Noch im Winter 1959/60 eröffnete Zwirner seine Galerie in der Kahrstraße 54, in der Nähe des Folkwang Museums mit der Ausstellung „Moderne Druckgrafik“. Darauf folgten, sicherlich mit Unterstützung Stünkes, Ausstellungen von Hann Trier und Victor Vasarély. Eine seiner nächste Ausstellungen war die durch Vermittlung von Iris Clert zustande gekommene Doppelausstellung von Jesus Raphael Soto und Vassilakis Takis, deren Eröffnung mit einer musikalischen Darbietung von Soto gekrönt wurde, wie der Kunstkritiker John Anthony Thwaites in einer seiner damals gefeierten Kritiken beschrieben hat. Thwaites war während der Zeit der englischen Besatzung englischer Konsul in Deutschland und nach Gründung der Bundesrepublik in Deutschland geblieben, wo er als Kunstkritiker arbeitete und sehr schnell zu großem Ansehen kam. In der Zeitschrift 'The Bulletin' vom 14. September 1965 berichtete Thwaites vom Eröffnungsabend, auf dem Soto Gitarre spielte und Lieder aus seiner venezolanischen Heimat sang, was seine harten Op-Art Bilder in Thwaites Augen in visuelle Poesie umwandelte und den Verkauf förderte. Solche verkaufsfördernden Strategien hat Zwirner immer wieder praktiziert. - Übrigens war es der schon damals berühmte Schauspieler Bernhard Minetti, der Thwaites auf Zwirner aufmerksam gemacht hatte. Minetti hatte als passionierter Kunstsammler die documenta besucht und dabei Zwirner kennen gelernt, zu dem er später stets Kontakt halten sollte.
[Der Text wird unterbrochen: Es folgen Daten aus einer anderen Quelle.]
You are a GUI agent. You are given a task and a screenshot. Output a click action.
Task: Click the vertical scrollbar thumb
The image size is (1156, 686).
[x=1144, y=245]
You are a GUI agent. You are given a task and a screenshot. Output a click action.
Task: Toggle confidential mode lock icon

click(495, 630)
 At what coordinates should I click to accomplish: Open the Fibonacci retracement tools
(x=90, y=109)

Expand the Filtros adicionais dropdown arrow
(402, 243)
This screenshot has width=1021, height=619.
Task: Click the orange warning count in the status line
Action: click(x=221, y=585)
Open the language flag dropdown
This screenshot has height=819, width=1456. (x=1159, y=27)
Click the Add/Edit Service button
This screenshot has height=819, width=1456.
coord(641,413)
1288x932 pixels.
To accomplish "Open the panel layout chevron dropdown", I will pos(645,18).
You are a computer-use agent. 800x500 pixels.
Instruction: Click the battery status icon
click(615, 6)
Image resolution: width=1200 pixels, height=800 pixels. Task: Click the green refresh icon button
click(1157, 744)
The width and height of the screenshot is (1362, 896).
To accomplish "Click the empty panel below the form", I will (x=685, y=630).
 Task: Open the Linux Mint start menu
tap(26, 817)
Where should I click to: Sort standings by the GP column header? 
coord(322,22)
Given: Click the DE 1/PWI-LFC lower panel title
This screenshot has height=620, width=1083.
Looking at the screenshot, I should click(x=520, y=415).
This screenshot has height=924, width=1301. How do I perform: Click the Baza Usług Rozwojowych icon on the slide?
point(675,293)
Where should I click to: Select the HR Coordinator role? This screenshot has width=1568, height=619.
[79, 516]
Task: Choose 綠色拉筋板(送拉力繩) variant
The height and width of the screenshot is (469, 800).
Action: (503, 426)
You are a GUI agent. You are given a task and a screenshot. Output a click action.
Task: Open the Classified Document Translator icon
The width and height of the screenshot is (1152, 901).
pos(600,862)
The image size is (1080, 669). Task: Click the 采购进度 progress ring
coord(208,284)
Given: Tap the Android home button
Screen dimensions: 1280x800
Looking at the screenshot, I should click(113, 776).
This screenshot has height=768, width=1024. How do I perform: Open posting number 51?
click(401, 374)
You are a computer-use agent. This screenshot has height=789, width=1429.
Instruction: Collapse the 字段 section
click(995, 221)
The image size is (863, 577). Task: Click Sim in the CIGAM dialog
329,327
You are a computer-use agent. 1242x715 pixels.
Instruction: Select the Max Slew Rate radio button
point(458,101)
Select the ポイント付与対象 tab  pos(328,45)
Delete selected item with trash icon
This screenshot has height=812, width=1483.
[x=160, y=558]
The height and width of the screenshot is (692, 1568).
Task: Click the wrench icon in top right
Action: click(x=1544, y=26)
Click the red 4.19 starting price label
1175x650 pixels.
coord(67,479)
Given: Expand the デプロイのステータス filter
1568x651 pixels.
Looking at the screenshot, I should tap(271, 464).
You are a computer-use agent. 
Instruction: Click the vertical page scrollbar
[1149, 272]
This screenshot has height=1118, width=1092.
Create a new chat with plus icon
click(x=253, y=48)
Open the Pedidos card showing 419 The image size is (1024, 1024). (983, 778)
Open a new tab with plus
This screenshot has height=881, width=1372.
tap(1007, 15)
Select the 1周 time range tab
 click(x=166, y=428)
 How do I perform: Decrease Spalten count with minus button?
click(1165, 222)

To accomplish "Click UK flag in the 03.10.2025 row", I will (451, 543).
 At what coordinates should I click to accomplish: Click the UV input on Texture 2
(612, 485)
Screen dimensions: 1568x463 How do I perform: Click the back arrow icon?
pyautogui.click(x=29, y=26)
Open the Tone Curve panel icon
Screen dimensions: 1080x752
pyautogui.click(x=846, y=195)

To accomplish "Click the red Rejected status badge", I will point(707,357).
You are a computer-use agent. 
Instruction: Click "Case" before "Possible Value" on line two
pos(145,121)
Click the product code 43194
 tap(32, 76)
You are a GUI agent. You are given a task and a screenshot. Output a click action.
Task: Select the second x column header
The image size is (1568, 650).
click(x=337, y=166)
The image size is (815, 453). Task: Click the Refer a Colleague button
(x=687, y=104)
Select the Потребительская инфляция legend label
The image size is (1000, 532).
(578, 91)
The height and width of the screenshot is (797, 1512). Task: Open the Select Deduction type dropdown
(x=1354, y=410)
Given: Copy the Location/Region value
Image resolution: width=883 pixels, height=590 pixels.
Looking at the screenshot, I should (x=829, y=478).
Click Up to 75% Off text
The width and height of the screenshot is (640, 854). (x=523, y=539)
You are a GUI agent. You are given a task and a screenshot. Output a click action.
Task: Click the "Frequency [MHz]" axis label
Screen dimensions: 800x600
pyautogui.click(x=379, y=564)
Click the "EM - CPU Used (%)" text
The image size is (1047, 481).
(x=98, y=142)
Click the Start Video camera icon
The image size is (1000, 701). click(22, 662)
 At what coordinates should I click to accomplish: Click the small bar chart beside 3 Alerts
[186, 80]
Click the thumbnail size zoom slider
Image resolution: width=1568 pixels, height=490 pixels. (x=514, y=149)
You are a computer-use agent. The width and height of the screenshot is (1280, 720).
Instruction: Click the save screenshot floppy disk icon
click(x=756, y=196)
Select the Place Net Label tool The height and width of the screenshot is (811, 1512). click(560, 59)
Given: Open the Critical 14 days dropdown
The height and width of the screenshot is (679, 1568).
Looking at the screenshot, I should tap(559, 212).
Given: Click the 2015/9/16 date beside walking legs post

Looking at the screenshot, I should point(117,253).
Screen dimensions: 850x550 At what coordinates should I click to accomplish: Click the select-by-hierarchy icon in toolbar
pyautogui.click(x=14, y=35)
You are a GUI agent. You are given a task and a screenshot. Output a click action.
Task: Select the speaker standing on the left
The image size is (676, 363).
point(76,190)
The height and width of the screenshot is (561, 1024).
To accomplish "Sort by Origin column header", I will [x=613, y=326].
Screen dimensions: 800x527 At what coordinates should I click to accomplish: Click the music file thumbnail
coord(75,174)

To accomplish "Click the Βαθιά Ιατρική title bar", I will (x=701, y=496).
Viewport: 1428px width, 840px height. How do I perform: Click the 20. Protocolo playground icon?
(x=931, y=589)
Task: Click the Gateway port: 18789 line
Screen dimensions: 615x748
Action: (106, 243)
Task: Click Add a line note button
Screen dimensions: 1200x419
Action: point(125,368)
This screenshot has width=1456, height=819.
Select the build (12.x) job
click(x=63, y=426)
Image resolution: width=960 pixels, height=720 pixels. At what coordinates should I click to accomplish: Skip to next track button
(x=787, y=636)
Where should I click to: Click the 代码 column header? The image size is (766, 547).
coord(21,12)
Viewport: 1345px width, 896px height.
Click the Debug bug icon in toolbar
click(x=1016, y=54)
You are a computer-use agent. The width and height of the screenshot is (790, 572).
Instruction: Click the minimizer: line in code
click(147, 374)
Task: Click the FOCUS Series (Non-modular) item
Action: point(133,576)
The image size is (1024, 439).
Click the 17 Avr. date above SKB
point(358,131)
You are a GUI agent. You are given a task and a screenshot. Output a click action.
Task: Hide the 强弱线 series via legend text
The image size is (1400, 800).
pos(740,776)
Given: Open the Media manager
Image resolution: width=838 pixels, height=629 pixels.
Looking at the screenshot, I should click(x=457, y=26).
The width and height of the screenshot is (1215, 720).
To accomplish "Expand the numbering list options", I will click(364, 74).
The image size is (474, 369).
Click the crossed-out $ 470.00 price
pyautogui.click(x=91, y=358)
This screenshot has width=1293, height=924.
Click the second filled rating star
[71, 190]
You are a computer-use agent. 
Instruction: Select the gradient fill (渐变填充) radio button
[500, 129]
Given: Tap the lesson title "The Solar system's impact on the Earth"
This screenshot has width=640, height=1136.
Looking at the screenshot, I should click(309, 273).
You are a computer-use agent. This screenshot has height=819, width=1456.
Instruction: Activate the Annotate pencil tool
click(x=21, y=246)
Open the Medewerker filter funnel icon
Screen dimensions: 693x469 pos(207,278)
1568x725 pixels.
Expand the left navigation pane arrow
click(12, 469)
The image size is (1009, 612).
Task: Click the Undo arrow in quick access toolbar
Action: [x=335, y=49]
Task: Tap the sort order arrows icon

So hat er unter anderem in Zwirners Kölner Galerie Anfang der siebziger Jahre Samuel Beckets „Krapp’s last tape“ dargeboten.

(Eine komplette Chronologie sämtlicher Ausstellungen der Galerie Zwirner finden Sie auf dieser Webseite unter ‚bestände / A 2‘. Im Bestand A 2 können Sie unter ‚Akten / files‘ ein Verzeichnis des Archivs der Galerie Zwirner im ZADIK sehen.)

Der Anfang in Essen war mühsam. Im März 1961 versuchte es Zwirner mit einer Ausstellung japanischer Kalligraphie, im Juni stellte er erstmals Rupprecht Geiger aus, im Oktober 1961 präsentierte er die erste deutsche Einzelausstellung von Cy Twombly, 1962 zeigte er Konrad Klapheck. Zwirner hat in seinen Erinnerungen erzählt, dass er schnell merkte, dass die Essener Geschmackshierarchie von Bernhard von Bohlen und Halbach dominiert wurde, für den, so Zwirner, "die Kunst mit Chagall zu Ende war". Mit seinen avantgardistischen Ausstellungen wie der Doppelausstellung von Soto und Takis, den Einzelausstellungen von Klapheck, Tapiès oder Twombly konnte Zwirner in Essen nicht reüssieren und entschied sich daher, nach Köln umzuziehen. Er bezog Räume im Kolumbakirchhof Nr. 2., ganz in der Nähe vom heutigen Museum Kolumba.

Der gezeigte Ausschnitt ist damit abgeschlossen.